Often overshadowed by the World War II 20 years later, the Great War remains, in many sad ways, the yardstick for futility, pointlessness and waste. For viewers curious about the conflict, The First World War: The Complete Series is an outstanding primer on this multi-faceted conflict, presenting both the general contours of the war as well as many subtle, less-well-known nuances.


A series of ten one-hour episodes sketches out the war in roughly chronological terms, with detours and digressions as needed to follow a particular storyline to its conclusion. Episode 1, “To Arms”, outlines the precarious circumstances that ignited the conflict: a series of alliances and tensions that would lead nations into war almost against their will. At the heart of it lay the powerful empire of Austria-Hungary, riven with sectarian and nationalistic strife: Serbs, Czechs, Slovaks, Italians, Turks and other ethnicities living together amidst tension and infighting. When Serb nationalists assassinated Austro-Hungarian Archduke Franz Ferdinand, Austria-Hungary wanted a war with neighboring Serbia as retribution.


Serbia, however, was allied with Russia, making this a dangerous course of action. So Austria-Hungary sought, and found, their own ally in Germany… and so the escalation began. Italy was already an ally of Germany, as France was with Russia. No one knew what would happen if war flared up among these aligned powers, but they would find out.


When Germany mobilized troops to invade France, hoping to stamp out resistance on that front before the advancing Russian army arrived from the east, Britain committed her troops, as well. The scene was set for disaster, even if an unintentional one: “Germany hadn’t looked for a fight”, the documentary points out, “but if it was going to happen, better sooner than later”, before Russia was fully mobilized and its army industrialized. Astonishingly, none of the combatants involved had any clear aims for the war. All sides were convinced that they were fighting in self-defense.


Subsequent episodes of the series delineate the war’s tragic arc. “Under the Eagle” focuses on Germany’s initial advances into Belgium and France, as well as giving much-needed (for Americans, anyway) background that helps explain what motivated its actions. Here as elsewhere in the series, rare archival footage makes for riveting viewing, while animated maps ensure that the conflict’s complex maneuvers remain comprehensible to non-specialists. Horrifying tales abound of all-too-modern phenomena such as scorched-earth policies toward civilian populations, and using those populations as human shields; 6,500 Belgian and French civilians were killed in the first month of the war.

• **Written instruction A**: According to the documentary review, how many Belgian and French civilians were killed in the first month of the war?
• **Written instruction B**: Which ethnicities does the documentary review name as living together in Austria-Hungary?
• **Written instruction C**: Write a continuation of the review of the First World War documentary series, picking up after its last sentence.
The listing that comes next has nothing to do with the documentary review.

• **Collected data**:
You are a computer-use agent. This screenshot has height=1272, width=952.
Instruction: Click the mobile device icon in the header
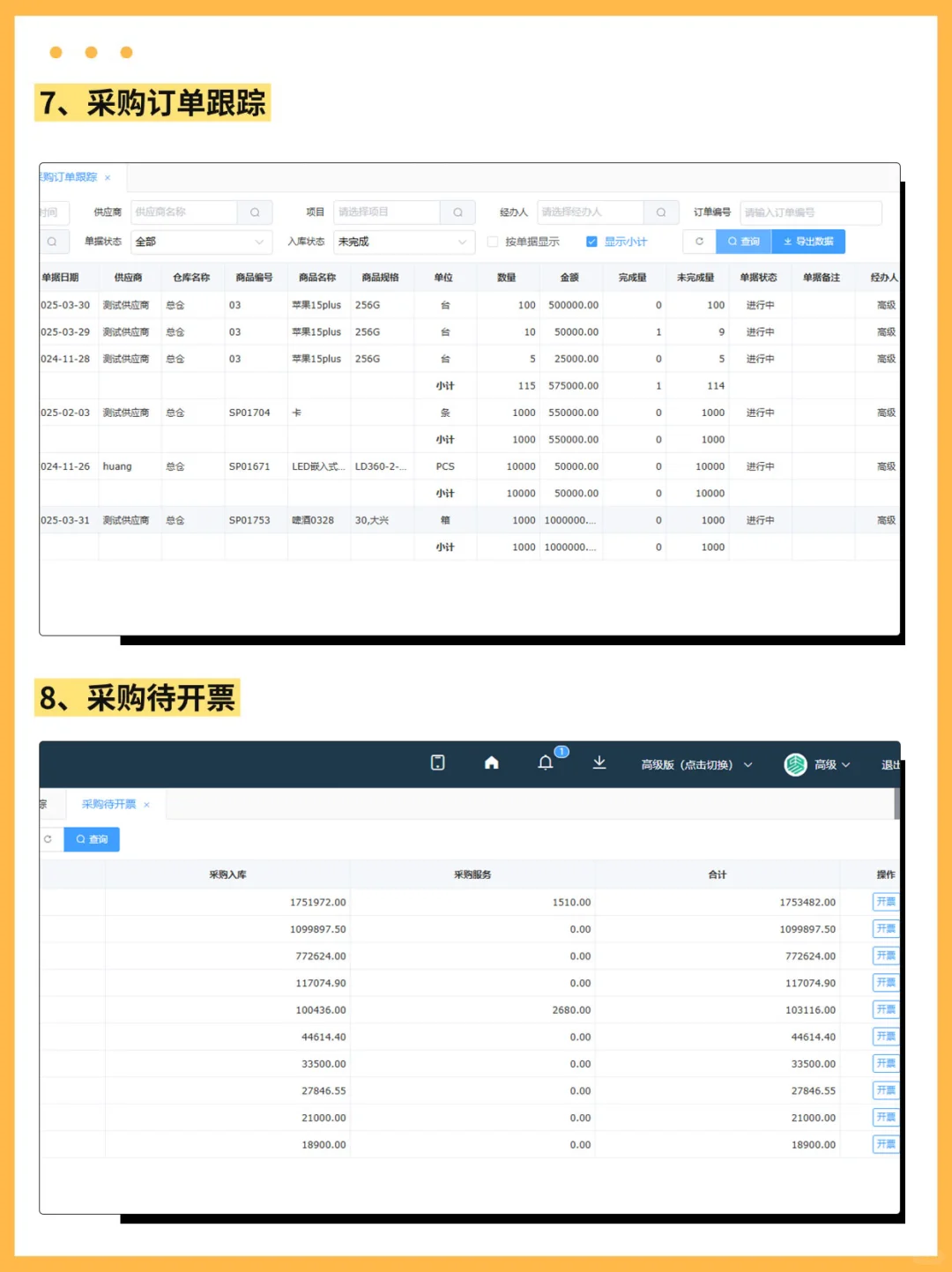click(437, 763)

• **Written answer A**: 6,500

• **Written answer B**: Serbs, Czechs, Slovaks, Italians, Turks

• **Written answer C**:
The episode “Global War” details the expansion of WWI into non-European theatres, as Germany attempted to divert England’s attention away from the Western Front and toward protection of her Empire. As a result, fronts opened up throughout Africa and Asia: in Tsingtao in China, the Bay of Bengal, the Falkland Islands, the Suez Canal, Tanzania. Much of this episode concerns the small German navy and its hit-and-run tactics, and brings to light often-forgotten catastrophes, such as the 1914 sea battle that saw more than 1,600 British seamen die in an engagement off the coast of Chile. It was “Britain’s worst naval defeat in over 250 years.”


The recurring theme is of European empires sending their colonial troops to fight: Turks and Africans battling on behalf of Germany, Indians and Africans and Japanese fighting for the British. This war-by-proxy remains an under-reported phenomenon in the West, which tends to portray WWI as a war of trenches in France.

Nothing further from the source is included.